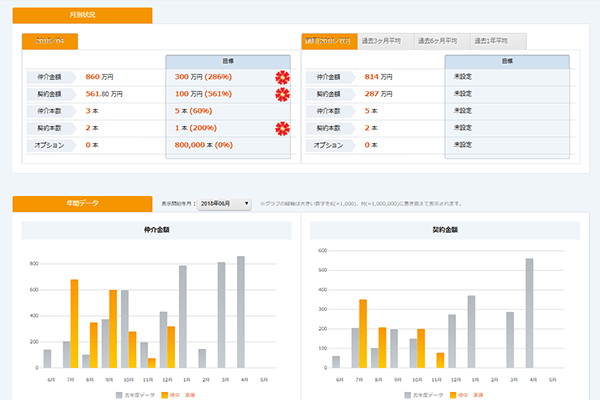The height and width of the screenshot is (400, 600).
Task: Click the red achievement badge beside 1 本 (200%)
Action: pyautogui.click(x=282, y=128)
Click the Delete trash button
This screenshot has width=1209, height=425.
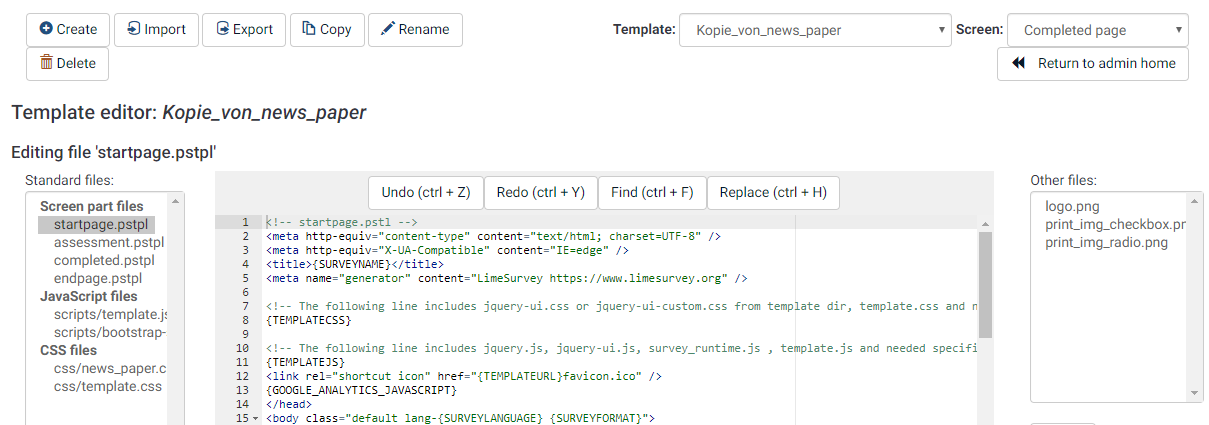pos(67,64)
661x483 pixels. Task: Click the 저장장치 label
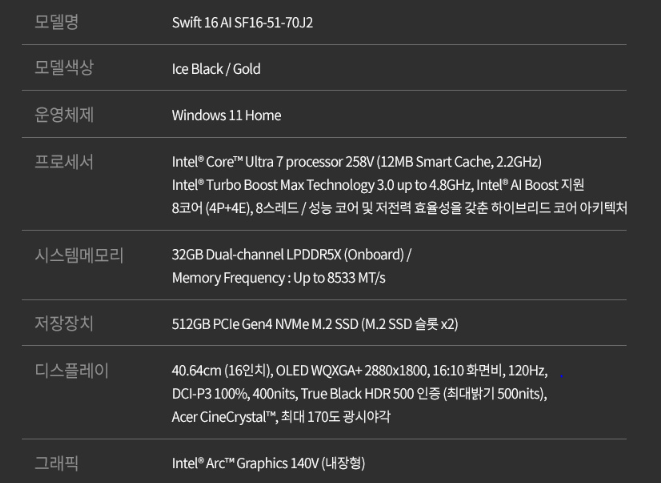pyautogui.click(x=65, y=323)
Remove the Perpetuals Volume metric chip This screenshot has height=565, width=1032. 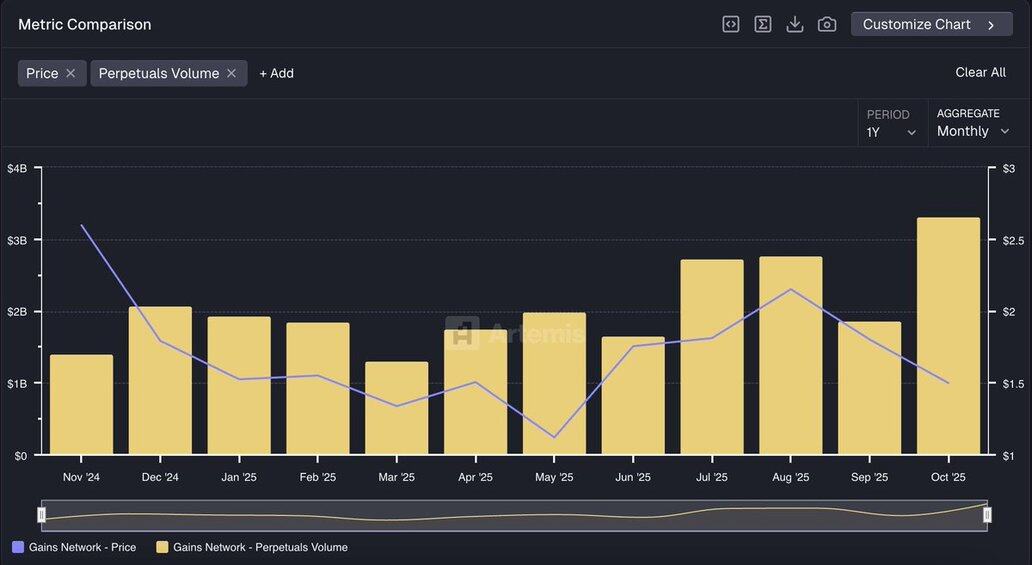tap(231, 73)
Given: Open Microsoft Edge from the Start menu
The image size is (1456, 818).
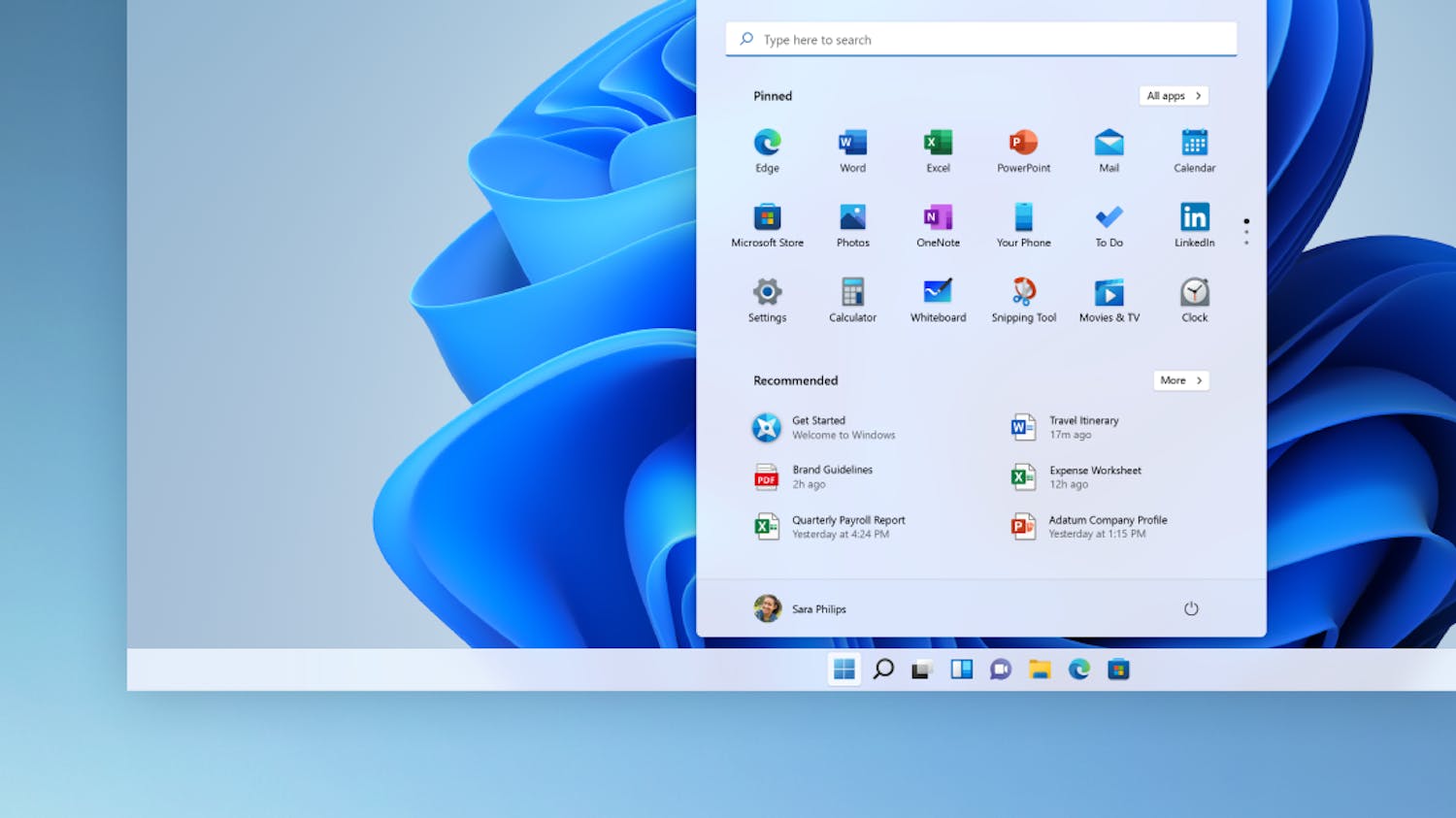Looking at the screenshot, I should (x=766, y=150).
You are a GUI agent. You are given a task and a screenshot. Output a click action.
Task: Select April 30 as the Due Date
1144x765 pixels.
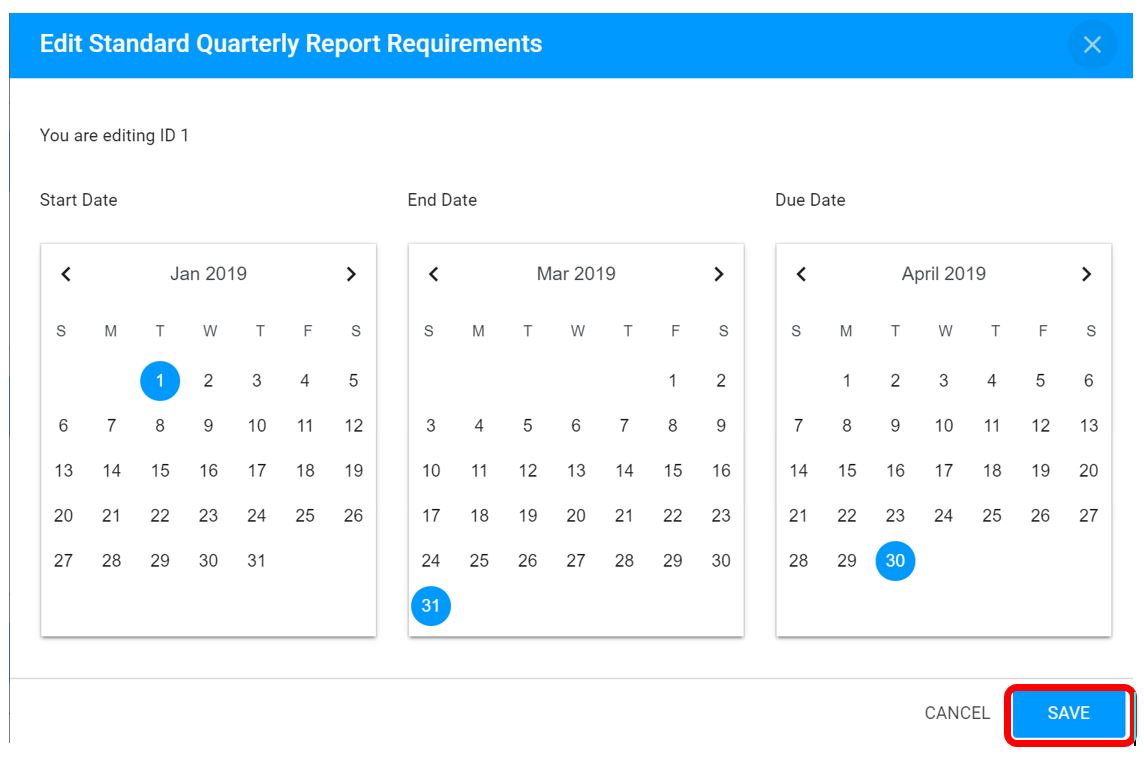coord(895,561)
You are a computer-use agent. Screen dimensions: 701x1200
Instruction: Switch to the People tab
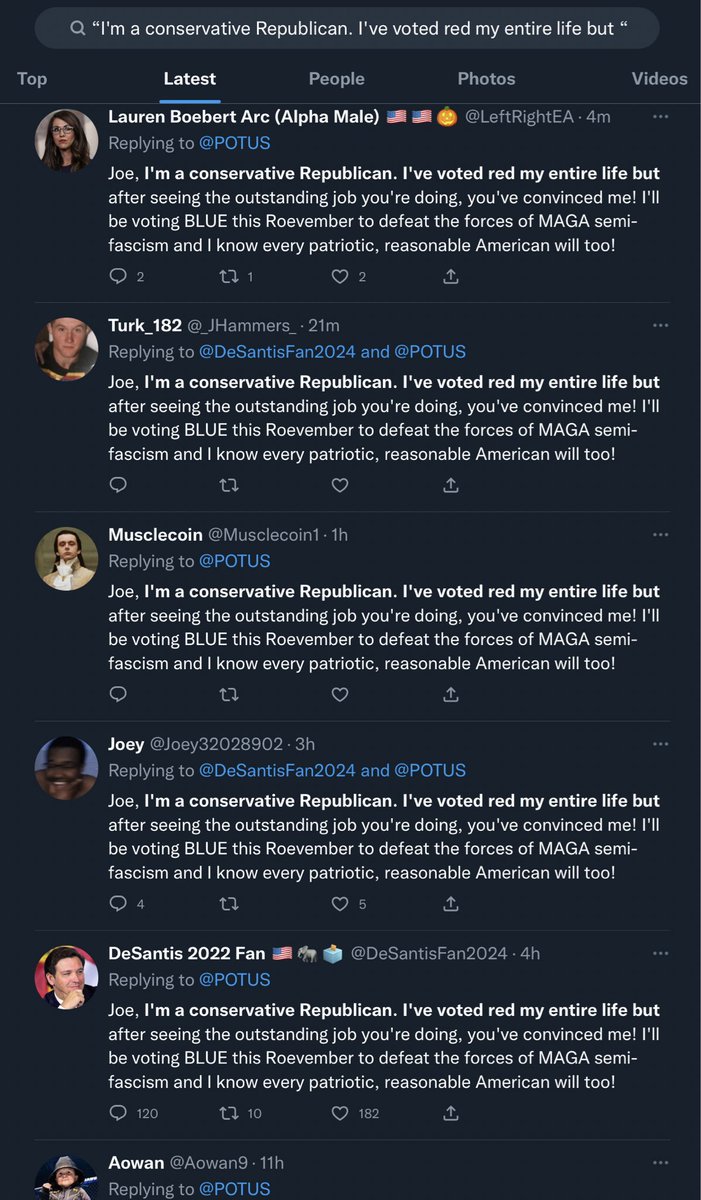point(336,78)
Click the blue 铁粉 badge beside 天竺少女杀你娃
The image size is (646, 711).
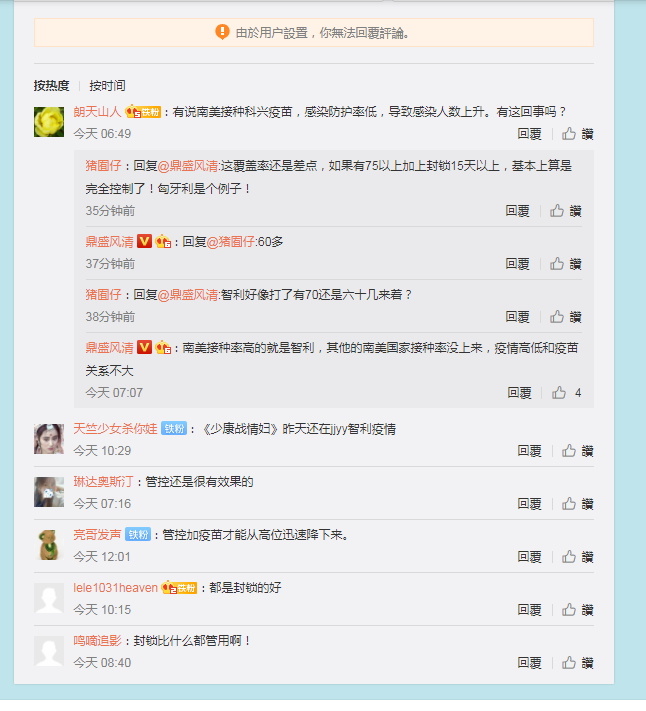tap(174, 429)
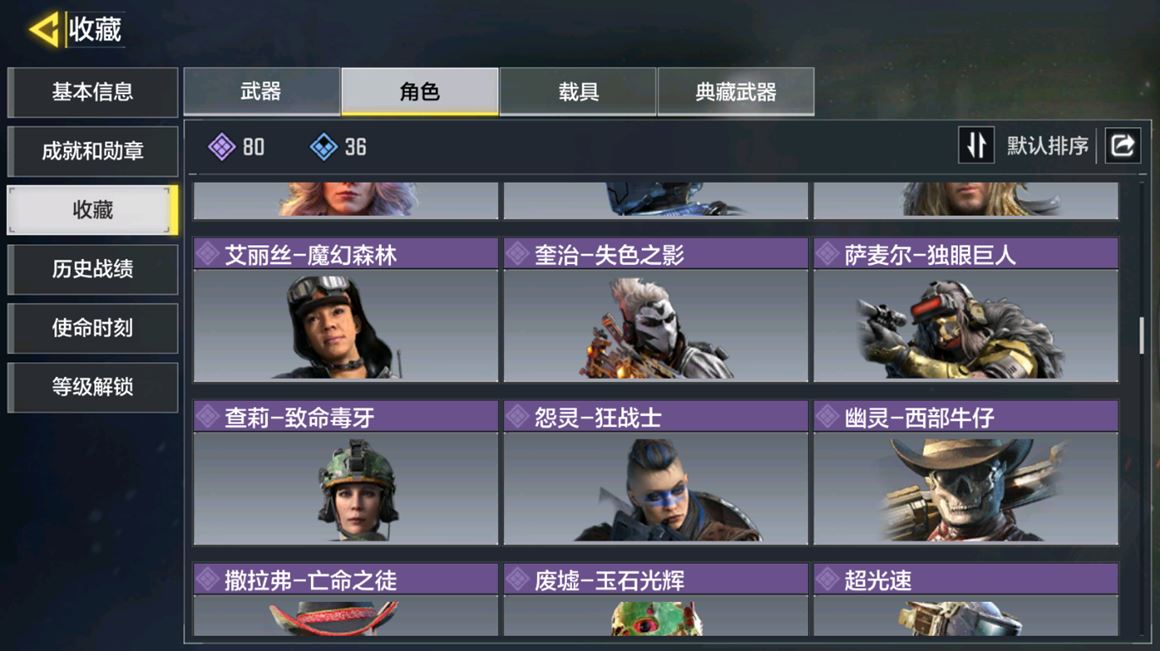This screenshot has height=651, width=1160.
Task: Open the 等级解锁 sidebar item
Action: (92, 387)

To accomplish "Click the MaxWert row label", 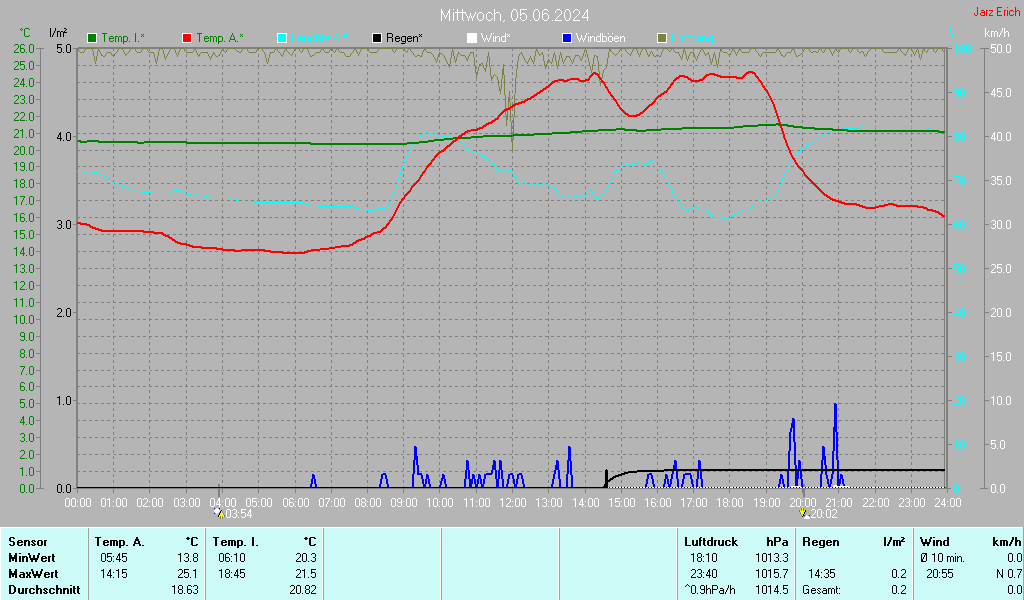I will pos(33,574).
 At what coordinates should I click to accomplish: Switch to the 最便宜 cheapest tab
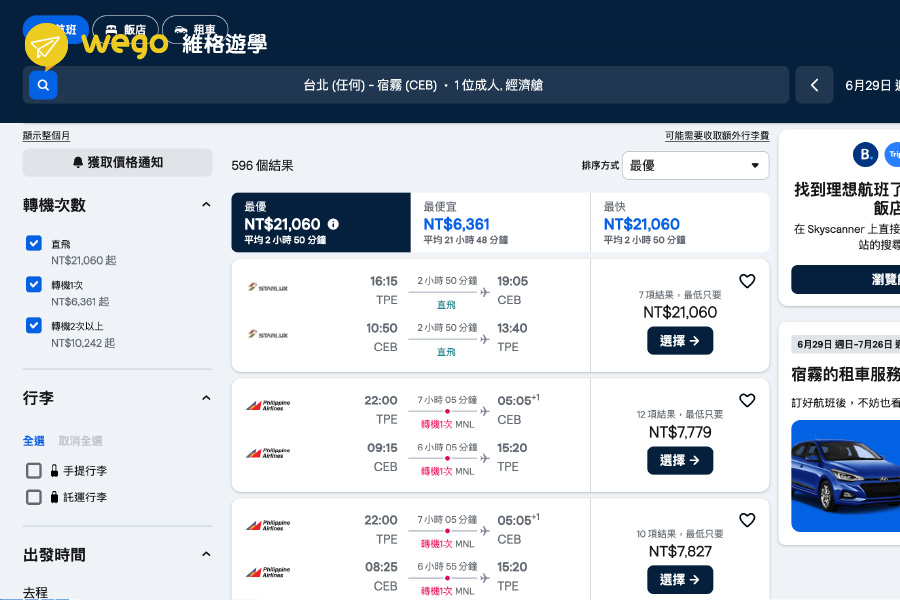tap(500, 223)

TASK INSTRUCTIONS: Repeat only the stretch of data above that runs from the line with "You are a GUI" to the line with "Click the blue 铁粉 badge beside 天竺少女杀你娃". Keep both end lines; exclude pictures.

TASK SOLUTION:
You are a GUI agent. You are given a task and a screenshot. Output a click action.
Task: Select April 30 as the Due Date
1144x765 pixels.
coord(895,561)
You are a computer-use agent. Screen dimensions: 701x1200
Instruction: Switch to the People tab
point(336,78)
Click the blue 铁粉 badge beside 天竺少女杀你娃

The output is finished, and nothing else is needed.